From a translational perspective, the development of an 8-gene BALF-derived signature achieving an AUC of 0.837 represents a promising step toward host-based diagnostics. Unlike conventional genotypic resistance testing, which depends on sputum quality and prior drug exposure, host-response signatures may provide complementary information on treatment-resistant disease. However, external validation in independent cohorts with standardized clinical outcomes will be essential before clinical deployment. Integration with rapid sputum-based assays could further enhance diagnostic performance (Hamada et al., 2022; Parwati et al., 2022; Fonseca et al., 2025).
This study has several limitations. First, the diagnostic classifier was derived computationally from a single-center cohort. Although we implemented a rigorous undersampling strategy to address the class imbalance (49 DR-TB vs. 81 DS-TB) and minimize bias, the lack of an independent external validation cohort remains a major limitation. Consequently, the reported diagnostic performance may reflect cohort-specific features, and the model’s generalizability to populations with different DR-TB prevalence rates warrants further verification in multi-center prospective studies. Second, the cross-sectional design precludes causal inference between microbiome alterations, host responses, and the emergence of drug resistance. Longitudinal sampling before and after treatment initiation would clarify temporal dynamics. Third, while BALF provides a direct window into the airway niche, it may not fully capture systemic immune responses or the gut-lung axis, both of which are increasingly recognized in TB (Alvarado-Peña et al., 2023; Enjeti et al., 2023). Future work should integrate multi-compartmental sampling and functional assays (e.g., γδ T cell functional rescue, phage transduction experiments) to dissect causal mechanisms.

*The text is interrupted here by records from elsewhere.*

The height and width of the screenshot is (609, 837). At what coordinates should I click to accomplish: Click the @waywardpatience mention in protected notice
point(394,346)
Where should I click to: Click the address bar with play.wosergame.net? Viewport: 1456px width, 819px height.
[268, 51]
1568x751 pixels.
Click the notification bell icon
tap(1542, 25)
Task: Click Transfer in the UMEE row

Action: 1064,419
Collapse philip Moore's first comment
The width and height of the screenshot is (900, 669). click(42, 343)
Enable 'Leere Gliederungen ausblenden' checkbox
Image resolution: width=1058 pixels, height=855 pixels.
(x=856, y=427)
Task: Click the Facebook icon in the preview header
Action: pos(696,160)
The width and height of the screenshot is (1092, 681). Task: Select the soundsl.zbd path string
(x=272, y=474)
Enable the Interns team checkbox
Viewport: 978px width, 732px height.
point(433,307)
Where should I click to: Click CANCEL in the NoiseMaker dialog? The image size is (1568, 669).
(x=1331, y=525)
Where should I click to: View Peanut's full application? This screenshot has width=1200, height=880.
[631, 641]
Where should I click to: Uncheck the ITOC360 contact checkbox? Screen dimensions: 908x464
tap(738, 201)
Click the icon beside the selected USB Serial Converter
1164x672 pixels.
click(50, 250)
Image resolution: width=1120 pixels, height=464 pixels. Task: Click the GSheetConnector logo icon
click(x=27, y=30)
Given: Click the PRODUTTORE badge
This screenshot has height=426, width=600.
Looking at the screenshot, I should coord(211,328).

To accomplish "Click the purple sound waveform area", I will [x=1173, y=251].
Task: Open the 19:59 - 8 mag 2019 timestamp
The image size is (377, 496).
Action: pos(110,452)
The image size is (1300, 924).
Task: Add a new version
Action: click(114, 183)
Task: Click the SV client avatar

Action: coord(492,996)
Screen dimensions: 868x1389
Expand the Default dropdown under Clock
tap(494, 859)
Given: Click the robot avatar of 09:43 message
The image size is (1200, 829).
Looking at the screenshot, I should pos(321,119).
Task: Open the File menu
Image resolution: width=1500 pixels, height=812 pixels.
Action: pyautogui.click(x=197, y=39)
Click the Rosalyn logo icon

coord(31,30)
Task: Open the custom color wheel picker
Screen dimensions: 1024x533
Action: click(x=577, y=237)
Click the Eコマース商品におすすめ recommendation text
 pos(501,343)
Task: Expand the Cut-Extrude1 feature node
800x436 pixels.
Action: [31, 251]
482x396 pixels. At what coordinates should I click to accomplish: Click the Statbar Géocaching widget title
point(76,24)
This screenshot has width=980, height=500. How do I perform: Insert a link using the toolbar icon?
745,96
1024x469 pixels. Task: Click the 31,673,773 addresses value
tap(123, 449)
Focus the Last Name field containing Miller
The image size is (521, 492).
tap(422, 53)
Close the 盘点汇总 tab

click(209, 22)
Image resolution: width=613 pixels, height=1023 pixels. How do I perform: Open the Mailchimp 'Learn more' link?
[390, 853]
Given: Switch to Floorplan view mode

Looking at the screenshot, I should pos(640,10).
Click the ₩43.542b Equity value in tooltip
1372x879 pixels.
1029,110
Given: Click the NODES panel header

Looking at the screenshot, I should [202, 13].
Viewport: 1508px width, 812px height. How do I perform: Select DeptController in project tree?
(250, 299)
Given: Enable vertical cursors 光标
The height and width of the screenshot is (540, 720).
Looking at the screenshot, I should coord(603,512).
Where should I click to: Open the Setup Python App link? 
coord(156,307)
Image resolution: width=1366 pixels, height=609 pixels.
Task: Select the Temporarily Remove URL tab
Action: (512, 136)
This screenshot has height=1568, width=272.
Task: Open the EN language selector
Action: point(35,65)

In summary, DR-TB is characterized by synergistic microbial and host alterations, including streptococcal enrichment and phage dysbiosis, metabolic inflexibility with OxPhos dominance, suppression of ion transport pathways, and γδ T cell depletion. Together with an emerging BALF-based host transcriptional signature, these findings provide a foundation for microbiome- and host-directed diagnostics and interventions in tuberculosis drug resistance.